'''

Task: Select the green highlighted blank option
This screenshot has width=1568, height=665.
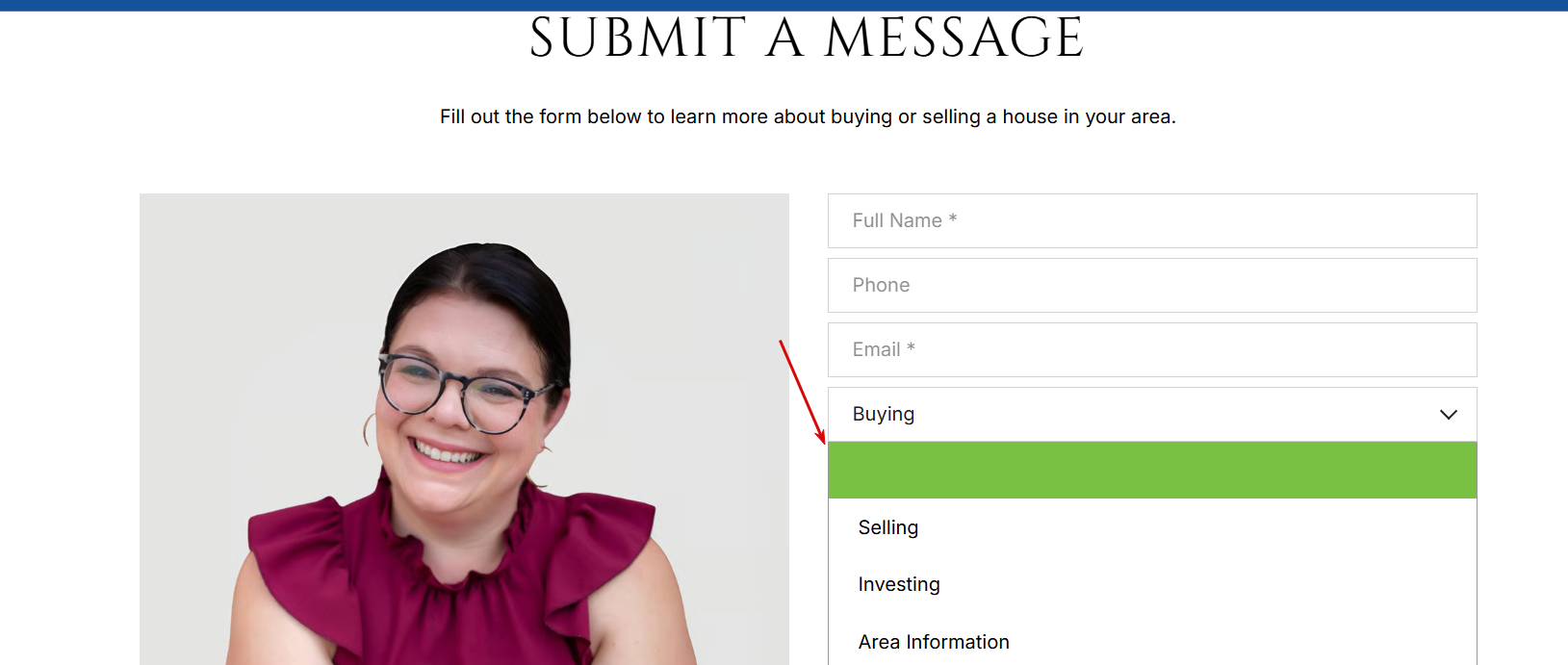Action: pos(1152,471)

'''
'''

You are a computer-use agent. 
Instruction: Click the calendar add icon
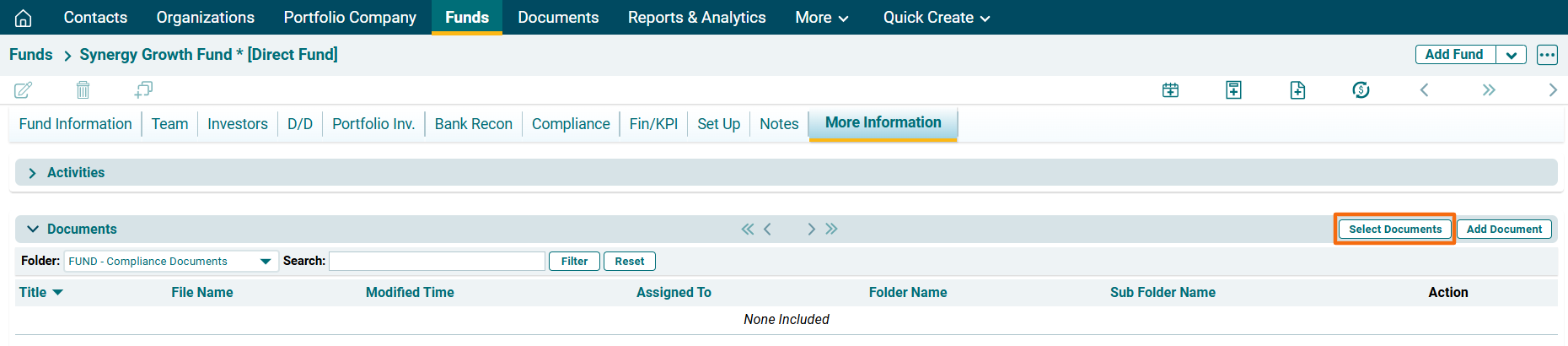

'''

• Brief:
The required answer is the run of lines above, starting at the line with "You are a computer-use agent." and ending at the line with "Instruction: Click the calendar add icon", reproduced exactly with both ends.

• Exercise result:
You are a computer-use agent. 
Instruction: Click the calendar add icon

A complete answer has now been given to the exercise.